Clinicopathological Manifestations and Immune Phenotypes in Adult-Onset Immunodeficiency with Anti-interferon-γ Autoantibodies

免疫学 免疫系统 细胞因子 生物 免疫缺陷 干扰素γ 自身抗体 免疫分型 人口 医学 流式细胞术 抗体 环境卫生
作者
Yi‐Chun Chen,Shao‐Wen Weng,Jing-Ya Ding,Chen‐Hsiang Lee,Cheng‐Lung Ku,Wen-Chi Huang,Huey-Ling You,Wan‐Ting Huang
出处
期刊:Journal of Clinical Immunology [Springer Science+Business Media]

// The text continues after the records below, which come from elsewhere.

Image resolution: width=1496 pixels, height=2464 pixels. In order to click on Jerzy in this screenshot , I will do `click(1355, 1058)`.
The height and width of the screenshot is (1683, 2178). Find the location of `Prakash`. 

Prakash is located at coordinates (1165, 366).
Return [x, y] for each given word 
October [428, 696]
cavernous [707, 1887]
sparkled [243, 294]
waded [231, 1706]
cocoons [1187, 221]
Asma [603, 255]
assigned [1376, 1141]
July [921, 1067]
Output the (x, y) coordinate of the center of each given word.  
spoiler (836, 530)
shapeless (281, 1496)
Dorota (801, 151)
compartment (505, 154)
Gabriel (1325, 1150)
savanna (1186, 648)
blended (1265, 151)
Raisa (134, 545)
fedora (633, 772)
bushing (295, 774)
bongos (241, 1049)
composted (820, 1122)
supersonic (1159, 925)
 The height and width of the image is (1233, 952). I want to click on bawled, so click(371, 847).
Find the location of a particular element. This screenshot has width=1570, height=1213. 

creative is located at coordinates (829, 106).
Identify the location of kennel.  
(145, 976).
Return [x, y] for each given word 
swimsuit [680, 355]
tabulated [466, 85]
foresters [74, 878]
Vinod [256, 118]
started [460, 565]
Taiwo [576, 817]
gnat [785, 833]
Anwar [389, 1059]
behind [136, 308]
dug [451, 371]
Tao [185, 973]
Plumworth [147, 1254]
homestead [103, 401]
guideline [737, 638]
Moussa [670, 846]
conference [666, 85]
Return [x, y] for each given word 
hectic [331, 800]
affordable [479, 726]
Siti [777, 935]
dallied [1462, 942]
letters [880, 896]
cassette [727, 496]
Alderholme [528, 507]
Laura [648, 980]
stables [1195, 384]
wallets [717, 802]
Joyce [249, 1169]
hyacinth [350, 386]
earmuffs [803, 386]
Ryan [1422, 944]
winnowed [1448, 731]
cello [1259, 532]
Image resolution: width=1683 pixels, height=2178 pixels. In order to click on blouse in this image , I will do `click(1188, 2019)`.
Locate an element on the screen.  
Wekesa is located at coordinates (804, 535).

卷期号:42 (3): 672-683 被引量:12
标识
DOI:10.1007/s10875-022-01210-y
摘要

Anti-interferon (IFN)-γ autoantibodies (anti-IFN-γ Abs) is an emerging adult-onset immunodeficiency syndrome. Immune dysfunction in this distinct disorder remains to be clarified. We prospectively collected blood samples of 20 patients with anti-IFN-γ Abs and 40 healthy normal subjects. The percentages of lymphocyte subpopulations, most relevant to T, B, and NK cells, and the percentages of stimulated lymphocytes with cytokine production were assessed using eight-color flow cytometry. The results were adjusted to age and absolute lymphocyte counts. Most (85%) patients presented nontuberculous mycobacterial infection. Skin lesions were predominantly manifested by neutrophilic dermatoses. The involved lymph nodes had granulomatous inflammation, except 22.2% showing atypical lymphoid hyperplasia without granuloma formation. The percentages of CD4 + T cells and nonactivated subpopulations (recent thymic emigrants and naïve subtypes) decreased significantly with increased expression of activation markers and polarization to differentiated cells. The percentage of NK cells increased, but that of two major NK subpopulations, CD161 + CD56bright and CD161 + CD56 + CD16 + subsets, decreased. Increased CD161dim, CD161 + CD56 − CD16 + , and CD57 + NK cell subsets coupled with the decreased expression of NKp30 and NKp46 indicate reconfiguration of the NK cell population and acquisition of adaptive features. Intracellular cytokine production of the lymphocyte subpopulations was significantly low in the patients compared with the control group. We conclude that the immune system in patients with anti-IFN-γ Abs could be exhausted in T cells and be adaptive in NK cells, contributing to the distinct clinicopathologic features.